| Personally, this feels like the direction scraping should move into. From defining how to extract, to defining what to extract. But we're nowhere near that (yet). A few other thoughts from someone who did his best to implement something similar: 1) I'm afraid this is not even close to cost-effective yet. One CSS rule vs. a whole LLM. A first step could be moving the LLM to the client side, reducing costs and latency. 2) As with every other LLM-based approach so far, this will just hallucinate results if it's not able to scrape the desired information. 3) I feel that providing the model with a few examples could be highly beneficial, e.g. /person1.html -> name: Peter, /person2.html -> name: Janet. When doing this, I tried my best at defining meaningful interfaces. 4) Scraping has more edge-cases than one can imagine. One example being nested lists or dicts or mixes thereof. See the test cases in my repo. This is where many libraries/services already fail.
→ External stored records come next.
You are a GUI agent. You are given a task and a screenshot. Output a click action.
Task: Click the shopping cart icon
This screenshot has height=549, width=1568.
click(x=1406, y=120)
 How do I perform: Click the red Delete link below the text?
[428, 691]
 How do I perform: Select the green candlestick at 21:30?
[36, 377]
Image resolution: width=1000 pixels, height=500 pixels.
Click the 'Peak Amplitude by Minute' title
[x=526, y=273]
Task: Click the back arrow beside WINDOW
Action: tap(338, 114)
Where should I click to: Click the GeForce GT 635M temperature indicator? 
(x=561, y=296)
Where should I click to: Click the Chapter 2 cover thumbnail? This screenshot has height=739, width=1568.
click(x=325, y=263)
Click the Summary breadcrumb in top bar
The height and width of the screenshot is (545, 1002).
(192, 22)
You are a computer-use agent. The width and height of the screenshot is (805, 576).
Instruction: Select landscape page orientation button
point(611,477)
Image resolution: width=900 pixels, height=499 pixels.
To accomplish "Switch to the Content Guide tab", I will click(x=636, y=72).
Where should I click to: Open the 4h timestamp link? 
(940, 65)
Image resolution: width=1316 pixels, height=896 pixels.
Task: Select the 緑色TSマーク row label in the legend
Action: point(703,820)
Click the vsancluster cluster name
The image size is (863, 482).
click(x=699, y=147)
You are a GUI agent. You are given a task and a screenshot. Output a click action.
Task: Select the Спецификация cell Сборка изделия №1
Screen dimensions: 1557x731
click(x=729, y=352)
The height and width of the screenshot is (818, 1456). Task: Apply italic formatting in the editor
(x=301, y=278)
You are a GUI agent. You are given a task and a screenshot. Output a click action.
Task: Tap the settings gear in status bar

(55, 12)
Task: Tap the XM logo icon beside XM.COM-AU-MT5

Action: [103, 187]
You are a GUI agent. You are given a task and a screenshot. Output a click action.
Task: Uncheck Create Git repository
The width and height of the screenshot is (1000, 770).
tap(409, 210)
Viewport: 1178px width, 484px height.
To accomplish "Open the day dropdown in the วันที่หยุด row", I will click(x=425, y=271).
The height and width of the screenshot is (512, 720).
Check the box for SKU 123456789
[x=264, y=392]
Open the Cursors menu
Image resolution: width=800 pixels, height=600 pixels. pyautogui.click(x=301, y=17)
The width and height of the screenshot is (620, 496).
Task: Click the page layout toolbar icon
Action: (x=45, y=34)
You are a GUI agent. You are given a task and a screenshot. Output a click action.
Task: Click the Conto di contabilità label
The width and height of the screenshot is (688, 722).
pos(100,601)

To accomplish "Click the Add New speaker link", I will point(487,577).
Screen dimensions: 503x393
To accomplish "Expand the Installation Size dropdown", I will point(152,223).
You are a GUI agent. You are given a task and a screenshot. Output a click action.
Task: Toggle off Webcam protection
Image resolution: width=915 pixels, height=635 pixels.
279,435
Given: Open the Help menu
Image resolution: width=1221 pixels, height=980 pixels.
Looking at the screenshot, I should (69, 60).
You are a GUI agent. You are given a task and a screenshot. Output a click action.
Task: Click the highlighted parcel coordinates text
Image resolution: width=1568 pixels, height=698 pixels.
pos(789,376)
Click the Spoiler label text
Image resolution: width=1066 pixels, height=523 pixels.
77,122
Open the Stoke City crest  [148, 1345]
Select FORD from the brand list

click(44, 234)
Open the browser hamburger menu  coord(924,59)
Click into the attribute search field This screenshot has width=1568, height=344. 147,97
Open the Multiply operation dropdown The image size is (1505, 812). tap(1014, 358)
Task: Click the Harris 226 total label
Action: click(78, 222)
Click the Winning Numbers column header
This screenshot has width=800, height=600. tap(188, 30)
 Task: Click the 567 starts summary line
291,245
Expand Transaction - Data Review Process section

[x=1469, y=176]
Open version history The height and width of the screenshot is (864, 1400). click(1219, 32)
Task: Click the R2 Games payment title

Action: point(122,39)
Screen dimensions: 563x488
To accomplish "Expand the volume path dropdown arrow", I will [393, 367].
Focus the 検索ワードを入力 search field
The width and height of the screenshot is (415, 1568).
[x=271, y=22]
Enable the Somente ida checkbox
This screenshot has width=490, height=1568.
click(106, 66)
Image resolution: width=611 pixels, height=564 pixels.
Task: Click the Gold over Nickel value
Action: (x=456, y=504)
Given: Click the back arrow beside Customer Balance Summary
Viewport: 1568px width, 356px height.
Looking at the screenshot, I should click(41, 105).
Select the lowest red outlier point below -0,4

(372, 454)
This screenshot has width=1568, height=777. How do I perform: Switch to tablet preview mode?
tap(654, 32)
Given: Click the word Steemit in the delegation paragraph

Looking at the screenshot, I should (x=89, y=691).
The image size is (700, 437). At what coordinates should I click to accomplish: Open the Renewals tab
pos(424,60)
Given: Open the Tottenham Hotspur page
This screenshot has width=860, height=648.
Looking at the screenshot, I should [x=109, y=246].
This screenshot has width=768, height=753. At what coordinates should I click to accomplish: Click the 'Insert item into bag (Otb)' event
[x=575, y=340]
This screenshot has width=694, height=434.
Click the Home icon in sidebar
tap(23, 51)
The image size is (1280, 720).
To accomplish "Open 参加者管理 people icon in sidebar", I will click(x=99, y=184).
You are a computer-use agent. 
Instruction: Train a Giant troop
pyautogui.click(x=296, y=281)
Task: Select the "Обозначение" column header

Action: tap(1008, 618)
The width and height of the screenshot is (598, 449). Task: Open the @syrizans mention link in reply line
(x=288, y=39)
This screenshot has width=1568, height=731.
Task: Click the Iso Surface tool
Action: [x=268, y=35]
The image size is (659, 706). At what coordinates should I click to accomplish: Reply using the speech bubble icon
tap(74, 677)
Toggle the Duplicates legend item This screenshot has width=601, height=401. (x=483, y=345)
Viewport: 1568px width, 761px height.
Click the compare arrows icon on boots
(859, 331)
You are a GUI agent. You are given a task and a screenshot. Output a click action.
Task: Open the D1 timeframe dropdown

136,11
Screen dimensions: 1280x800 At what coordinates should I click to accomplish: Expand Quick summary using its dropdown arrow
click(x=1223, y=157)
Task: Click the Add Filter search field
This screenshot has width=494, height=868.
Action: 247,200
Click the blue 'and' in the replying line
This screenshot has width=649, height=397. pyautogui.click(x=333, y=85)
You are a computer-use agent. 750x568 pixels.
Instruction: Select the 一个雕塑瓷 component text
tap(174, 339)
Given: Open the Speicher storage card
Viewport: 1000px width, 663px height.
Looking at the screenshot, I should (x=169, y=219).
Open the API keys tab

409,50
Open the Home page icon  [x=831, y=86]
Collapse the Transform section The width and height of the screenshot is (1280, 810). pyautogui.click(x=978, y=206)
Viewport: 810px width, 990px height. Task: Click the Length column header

If anyone wants to check out my (statistical) attempt to automatically build a scraper by defining just the desired results:
https://github.com/lorey/mlscraper |
Regarding 3 & 4:
Definitely take a look at the existing examples in the docs, I was particularly surprised at how well it handled nested dicts/etc. (not to say that there aren't tons of cases it won't handle, GPT-4 is just astonishingly good at this task)
Your project looks very cool too btw! I'll have to give it a shot.